Parts of the exercise:
a: In the text on Icelandic composers, copy the portion between "The prelude is" and "form A – B – A.", inclusive, changing "minuet" to "gavotte".
b: According to the text on Icelandic composers, who was Jórunn Viðar's teacher at the Juilliard School?

Text section:
** start **
The prelude is again segmented and antique in sound, but shows an advance in continuity and variety of texture, the strings being divided into as many as eight parts in the interests either of force or of delicacy. More straightforwardly scored, the following march and minuet hint at Hallgrímsson’s time. Then comes the suite’s outstanding number, the ‘Þjóðlag’ (Folksong) in E minor, once more richly scored and with a middle variation for violins in four parts alone. The ending comes with a pair of ‘Vikivaki’: Icelandic folk dances, the first a little bit drunken, both taking the form A – B – A.
Jórunn Viðar
Belonging to the next generation, Jórunn Viðar (1918 – 2017) was able to start her advanced training at the conservatory which Ísólfsson headed, though she went to Berlin for further studies and continued at the Juilliard School, where Vittorio Giannini was her teacher, when she and her family were in New York in the mid-1940s. Almost certainly it was in New York that she met a fellow Icelander, Sigríður Ármann, there to complete her training in dance. The two of them collaborated on what would be the first ballet for the new National Theatre in Reykjavík, presented in May 1950, the month in which Ármann turned twenty-two.
** end **
Provided information:
** start **
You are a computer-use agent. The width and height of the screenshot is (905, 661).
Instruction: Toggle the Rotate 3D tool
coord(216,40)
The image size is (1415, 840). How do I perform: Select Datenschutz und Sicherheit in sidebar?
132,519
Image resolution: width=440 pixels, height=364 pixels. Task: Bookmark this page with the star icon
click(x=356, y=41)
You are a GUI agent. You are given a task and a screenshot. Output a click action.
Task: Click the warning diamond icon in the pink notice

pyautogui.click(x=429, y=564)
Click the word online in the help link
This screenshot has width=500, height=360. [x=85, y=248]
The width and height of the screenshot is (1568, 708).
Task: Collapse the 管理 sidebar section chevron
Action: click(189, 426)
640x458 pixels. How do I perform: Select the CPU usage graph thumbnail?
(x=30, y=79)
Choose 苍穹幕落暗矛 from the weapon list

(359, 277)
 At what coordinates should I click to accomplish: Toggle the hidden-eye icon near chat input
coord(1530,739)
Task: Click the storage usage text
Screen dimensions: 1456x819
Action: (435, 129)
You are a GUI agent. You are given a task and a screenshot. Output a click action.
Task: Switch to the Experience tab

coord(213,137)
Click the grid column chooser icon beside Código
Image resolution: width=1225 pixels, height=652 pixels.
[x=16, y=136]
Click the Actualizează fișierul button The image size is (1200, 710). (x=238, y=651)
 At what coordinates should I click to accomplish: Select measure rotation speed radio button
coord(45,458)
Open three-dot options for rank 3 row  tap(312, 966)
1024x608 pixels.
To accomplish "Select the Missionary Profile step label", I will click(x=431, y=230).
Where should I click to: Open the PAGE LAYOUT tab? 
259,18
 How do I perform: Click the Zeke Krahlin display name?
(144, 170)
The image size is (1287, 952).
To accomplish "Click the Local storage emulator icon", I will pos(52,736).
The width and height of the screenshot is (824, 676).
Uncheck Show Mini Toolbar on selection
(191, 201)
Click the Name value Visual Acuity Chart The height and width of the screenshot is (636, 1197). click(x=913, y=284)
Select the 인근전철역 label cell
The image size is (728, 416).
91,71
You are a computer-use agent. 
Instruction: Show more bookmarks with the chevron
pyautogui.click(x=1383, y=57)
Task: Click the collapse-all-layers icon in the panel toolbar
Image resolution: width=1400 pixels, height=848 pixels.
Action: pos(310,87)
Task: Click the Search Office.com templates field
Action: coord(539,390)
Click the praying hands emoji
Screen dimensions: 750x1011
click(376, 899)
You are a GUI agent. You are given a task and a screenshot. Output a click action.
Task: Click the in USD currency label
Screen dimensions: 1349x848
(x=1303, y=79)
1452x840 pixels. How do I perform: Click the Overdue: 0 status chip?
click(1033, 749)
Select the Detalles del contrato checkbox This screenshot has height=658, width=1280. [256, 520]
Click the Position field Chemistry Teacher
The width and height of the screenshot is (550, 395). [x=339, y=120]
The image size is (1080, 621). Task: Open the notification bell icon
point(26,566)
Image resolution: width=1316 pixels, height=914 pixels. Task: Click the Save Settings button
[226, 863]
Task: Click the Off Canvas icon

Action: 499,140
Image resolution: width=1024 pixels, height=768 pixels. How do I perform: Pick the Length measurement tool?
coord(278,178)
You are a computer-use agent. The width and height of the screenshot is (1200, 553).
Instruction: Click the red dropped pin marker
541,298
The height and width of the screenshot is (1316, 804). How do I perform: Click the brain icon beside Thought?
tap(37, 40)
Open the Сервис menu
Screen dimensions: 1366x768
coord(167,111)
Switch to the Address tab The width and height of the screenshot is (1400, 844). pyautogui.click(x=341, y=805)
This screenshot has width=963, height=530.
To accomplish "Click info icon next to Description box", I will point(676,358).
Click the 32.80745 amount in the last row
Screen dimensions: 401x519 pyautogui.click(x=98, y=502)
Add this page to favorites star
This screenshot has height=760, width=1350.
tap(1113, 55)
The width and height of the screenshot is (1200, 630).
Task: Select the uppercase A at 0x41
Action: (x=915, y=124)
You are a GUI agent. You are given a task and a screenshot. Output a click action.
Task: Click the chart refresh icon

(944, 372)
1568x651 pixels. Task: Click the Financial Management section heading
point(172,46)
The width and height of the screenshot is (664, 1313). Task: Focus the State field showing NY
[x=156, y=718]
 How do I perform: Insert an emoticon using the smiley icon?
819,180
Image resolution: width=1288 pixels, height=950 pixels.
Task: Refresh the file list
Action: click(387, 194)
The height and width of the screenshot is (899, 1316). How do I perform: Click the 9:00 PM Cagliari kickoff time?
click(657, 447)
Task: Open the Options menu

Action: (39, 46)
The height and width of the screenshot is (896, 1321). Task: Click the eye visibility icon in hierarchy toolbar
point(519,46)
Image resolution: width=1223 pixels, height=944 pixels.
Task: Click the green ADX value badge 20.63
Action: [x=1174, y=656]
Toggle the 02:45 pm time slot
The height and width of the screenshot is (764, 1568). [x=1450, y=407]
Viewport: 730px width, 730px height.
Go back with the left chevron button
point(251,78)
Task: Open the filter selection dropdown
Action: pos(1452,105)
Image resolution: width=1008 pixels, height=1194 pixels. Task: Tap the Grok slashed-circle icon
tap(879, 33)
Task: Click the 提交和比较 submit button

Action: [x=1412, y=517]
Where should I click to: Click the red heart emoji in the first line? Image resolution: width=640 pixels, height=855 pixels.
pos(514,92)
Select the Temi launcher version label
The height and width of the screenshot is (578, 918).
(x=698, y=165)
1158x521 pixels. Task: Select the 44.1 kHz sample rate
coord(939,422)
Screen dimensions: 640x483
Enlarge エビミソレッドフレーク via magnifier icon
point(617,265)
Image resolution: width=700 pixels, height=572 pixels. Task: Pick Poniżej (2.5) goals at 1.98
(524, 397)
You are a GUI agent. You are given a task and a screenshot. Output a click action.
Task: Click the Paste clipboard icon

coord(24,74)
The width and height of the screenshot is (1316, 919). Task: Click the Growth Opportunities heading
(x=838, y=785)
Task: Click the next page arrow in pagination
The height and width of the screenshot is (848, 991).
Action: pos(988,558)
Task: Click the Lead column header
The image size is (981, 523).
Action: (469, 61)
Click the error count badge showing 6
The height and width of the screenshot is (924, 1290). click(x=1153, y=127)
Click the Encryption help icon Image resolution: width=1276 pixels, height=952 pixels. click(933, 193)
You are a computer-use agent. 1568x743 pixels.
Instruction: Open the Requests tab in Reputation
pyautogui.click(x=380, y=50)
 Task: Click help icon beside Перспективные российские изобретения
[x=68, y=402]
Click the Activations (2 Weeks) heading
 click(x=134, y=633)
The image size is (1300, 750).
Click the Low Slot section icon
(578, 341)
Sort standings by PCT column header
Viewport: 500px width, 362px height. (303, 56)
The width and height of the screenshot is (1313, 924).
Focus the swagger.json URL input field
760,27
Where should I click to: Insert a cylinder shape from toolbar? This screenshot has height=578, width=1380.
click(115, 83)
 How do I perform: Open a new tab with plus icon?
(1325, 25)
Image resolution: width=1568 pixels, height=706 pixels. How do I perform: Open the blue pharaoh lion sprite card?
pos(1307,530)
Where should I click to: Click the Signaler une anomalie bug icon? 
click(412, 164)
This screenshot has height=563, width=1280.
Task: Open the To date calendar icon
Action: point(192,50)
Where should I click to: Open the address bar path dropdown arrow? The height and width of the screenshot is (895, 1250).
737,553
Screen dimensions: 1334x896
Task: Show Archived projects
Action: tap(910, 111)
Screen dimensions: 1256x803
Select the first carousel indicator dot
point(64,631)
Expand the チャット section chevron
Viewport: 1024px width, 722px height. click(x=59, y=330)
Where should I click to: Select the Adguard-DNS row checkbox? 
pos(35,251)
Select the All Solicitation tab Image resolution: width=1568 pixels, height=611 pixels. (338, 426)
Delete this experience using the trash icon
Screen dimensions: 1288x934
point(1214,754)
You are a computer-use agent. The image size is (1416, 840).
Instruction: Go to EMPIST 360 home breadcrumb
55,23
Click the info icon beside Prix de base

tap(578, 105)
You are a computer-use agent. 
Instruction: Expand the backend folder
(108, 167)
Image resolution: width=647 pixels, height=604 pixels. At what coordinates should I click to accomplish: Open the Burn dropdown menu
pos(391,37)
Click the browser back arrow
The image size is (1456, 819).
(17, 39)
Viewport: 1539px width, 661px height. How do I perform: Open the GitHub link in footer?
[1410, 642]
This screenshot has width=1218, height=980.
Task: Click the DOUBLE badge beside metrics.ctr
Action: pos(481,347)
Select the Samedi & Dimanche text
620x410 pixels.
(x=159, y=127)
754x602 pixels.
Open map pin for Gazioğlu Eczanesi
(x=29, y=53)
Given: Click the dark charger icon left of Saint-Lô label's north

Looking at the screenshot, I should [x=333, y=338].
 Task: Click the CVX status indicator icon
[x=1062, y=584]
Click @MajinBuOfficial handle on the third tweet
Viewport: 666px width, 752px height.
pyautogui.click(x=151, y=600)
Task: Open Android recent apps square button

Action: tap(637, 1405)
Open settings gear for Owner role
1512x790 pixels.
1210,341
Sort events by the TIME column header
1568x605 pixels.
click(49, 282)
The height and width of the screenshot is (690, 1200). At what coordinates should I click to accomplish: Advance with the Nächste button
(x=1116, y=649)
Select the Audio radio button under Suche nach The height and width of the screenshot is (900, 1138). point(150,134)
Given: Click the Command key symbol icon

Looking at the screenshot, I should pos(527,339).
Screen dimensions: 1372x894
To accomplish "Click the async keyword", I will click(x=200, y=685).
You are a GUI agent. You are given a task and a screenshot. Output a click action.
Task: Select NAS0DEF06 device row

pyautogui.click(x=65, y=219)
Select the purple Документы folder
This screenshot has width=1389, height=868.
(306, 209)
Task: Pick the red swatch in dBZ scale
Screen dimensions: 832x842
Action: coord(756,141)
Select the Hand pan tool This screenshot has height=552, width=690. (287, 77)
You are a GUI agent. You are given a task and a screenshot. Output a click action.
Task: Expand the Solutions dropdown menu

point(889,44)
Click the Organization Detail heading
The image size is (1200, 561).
** end **
Task solutions:
a:
The prelude is again segmented and antique in sound, but shows an advance in continuity and variety of texture, the strings being divided into as many as eight parts in the interests either of force or of delicacy. More straightforwardly scored, the following march and gavotte hint at Hallgrímsson’s time. Then comes the suite’s outstanding number, the ‘Þjóðlag’ (Folksong) in E minor, once more richly scored and with a middle variation for violins in four parts alone. The ending comes with a pair of ‘Vikivaki’: Icelandic folk dances, the first a little bit drunken, both taking the form A – B – A.

b: Vittorio Giannini